** SUPPLIED RECORDS follows **

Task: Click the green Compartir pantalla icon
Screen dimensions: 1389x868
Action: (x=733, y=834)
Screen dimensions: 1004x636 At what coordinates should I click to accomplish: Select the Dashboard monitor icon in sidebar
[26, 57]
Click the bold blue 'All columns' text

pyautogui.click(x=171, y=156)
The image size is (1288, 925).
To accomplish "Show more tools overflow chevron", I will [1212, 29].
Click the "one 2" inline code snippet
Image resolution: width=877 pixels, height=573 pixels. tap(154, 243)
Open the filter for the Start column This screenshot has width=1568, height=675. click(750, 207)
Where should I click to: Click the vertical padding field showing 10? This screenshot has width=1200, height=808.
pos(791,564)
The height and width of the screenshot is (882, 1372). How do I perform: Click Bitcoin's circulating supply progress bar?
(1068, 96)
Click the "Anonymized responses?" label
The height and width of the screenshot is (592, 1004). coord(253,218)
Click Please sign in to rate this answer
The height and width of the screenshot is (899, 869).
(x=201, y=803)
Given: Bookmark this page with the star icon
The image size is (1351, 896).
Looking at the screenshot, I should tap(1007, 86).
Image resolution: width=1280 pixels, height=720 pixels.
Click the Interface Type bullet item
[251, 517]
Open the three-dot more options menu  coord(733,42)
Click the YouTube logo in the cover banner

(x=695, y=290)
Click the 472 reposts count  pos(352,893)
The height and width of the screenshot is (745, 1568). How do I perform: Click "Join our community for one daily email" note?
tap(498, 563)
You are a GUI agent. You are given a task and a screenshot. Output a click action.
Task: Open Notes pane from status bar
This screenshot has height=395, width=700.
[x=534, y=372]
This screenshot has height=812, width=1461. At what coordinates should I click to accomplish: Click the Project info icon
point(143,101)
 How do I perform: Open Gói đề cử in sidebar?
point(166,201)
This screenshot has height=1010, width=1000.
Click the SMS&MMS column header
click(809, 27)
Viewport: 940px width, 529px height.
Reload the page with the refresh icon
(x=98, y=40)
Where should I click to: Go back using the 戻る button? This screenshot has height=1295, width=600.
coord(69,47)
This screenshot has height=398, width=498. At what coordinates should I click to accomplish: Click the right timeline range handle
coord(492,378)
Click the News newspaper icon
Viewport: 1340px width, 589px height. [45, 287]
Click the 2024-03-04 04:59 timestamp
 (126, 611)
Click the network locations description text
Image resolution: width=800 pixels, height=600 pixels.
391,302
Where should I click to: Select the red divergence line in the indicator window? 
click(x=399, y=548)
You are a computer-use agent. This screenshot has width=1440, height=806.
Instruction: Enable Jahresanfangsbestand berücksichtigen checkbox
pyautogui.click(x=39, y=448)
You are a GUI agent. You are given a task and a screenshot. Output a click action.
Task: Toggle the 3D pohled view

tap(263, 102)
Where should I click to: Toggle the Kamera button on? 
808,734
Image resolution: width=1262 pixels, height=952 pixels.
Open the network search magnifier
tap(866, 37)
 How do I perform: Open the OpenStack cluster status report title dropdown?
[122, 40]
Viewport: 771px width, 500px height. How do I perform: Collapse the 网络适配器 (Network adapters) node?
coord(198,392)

** End of SUPPLIED RECORDS **

TRY IT: Which lines run from the one containing "How do I perform: Open the" to the end of the entries above? Quote exactly those, and only those.

EXERCISE ANSWER:
 How do I perform: Open the OpenStack cluster status report title dropdown?
[122, 40]
Viewport: 771px width, 500px height. How do I perform: Collapse the 网络适配器 (Network adapters) node?
coord(198,392)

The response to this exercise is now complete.